Il “dirittismo”, una malattia italiana

“Ogni volta che si assiste a una grande rivoluzione tecnologica e a una cultura dei diritti che la cavalca, l’effetto è – in verità – quello di una frattura delle culture”. Causa del declino italiano, come spiega il giornalista Alessandro Barbano nel suo libro Troppi diritti. L’Italia tradita dalla libertà (Mondadori), sarebbe dunque una “ipertrofia dei diritti”. Un virus che da decenni blocca ogni tentativo della politica e della società di riscattarsi.
“Certo, in passato i diritti individuali sono stati il carburante della nascita, crescita e affermazione delle democrazie, contro gli assolutismi e totalitarismi”, scrive. Ma quando quei diritti sono diventati i princìpi guida delle società, “è emerso anche il loro lato oscuro, favorito oggi dallo sviluppo di innovazioni tecniche che aprono inedite prospettive, ampliando così lo spazio delle aspirazioni del singolo e dei gruppi, e facendo perdere di vista il limite etico insito nel concetto stesso di libertà”.
Un fenomeno, questo “dirittismo”, che l’autore considera una malattia, il cui più evidente sintomo è la crisi della delega, ossia «la rinuncia a qualsiasi mediazione tra gli interessi di uno o di pochi e quelli di tutto il corpo sociale», dice Barbano, di recente ospite a Palazzo Scarpa, sede del Banco Bpm. È quanto accaduto sia in campo politico, dove il dirittismo si è tradotto in aperta diffidenza nella classe dirigente e nel diffuso astensionismo, sia nel campo del sapere, nel quale è venuto meno il criterio della meritocrazia, e ancora, in quello della sanità, vedi il caso del movimento “no vax”. Ma anche, «fatto altrettanto grave», nel campo dei media, dove strumenti come internet, Facebook, Twitter hanno scalzato la mediazione della carta stampata, stravolgendo spesso il messaggio veicolato. «La combinazione di diritti e tecnica si è così tramutata in un fattore di indebolimento e disgregazione della stessa democrazia», sostiene il giornalista.
La ricetta? «Spiegare ai cittadini che il compromesso non è solo un inciucio, ma anche il punto di approdo verso il bene comune di interessi individuali e collettivi. E che le élite non sono solo casta, ma classe dirigente che assume, in nome e per conto degli altri, una responsabilità fondata sul merito».
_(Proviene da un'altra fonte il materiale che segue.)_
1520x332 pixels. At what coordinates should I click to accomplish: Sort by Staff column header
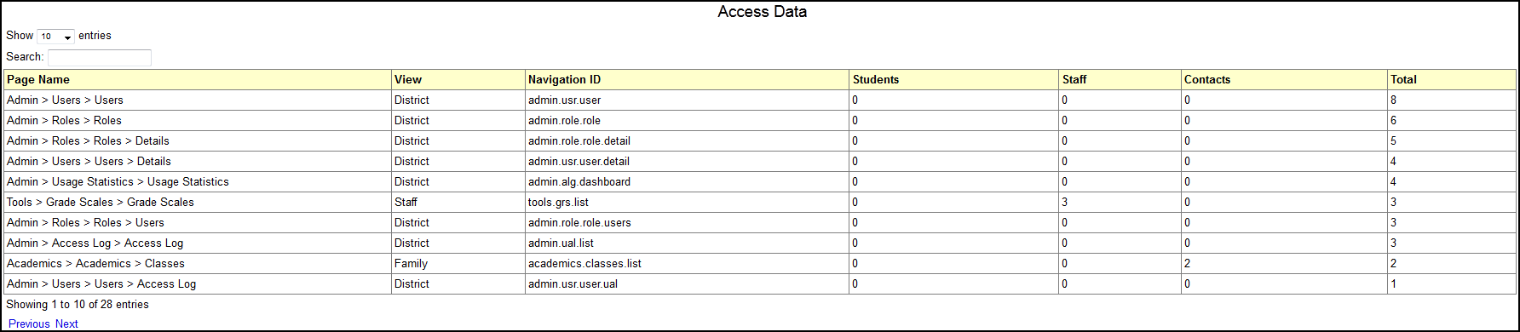(x=1120, y=80)
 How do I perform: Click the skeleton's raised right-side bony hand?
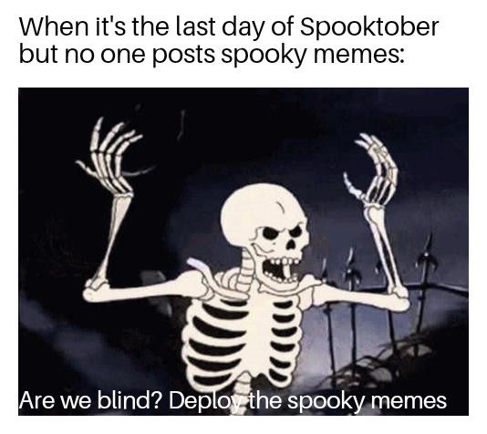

Con questa severa ma schietta diagnosi, l’autore si fa dunque ambasciatore di un nuovo progetto pedagogico-politico, consapevole altresì che «i processi di automazione e intelligenza artificiale inghiottiranno il 25% dei lavori attuali, allora o la politica armonizza questo processo, costruendo una cultura della flessibilità, o non si risolverà certo il problema delle ineguaglianze crescenti con il reddito di cittadinanza».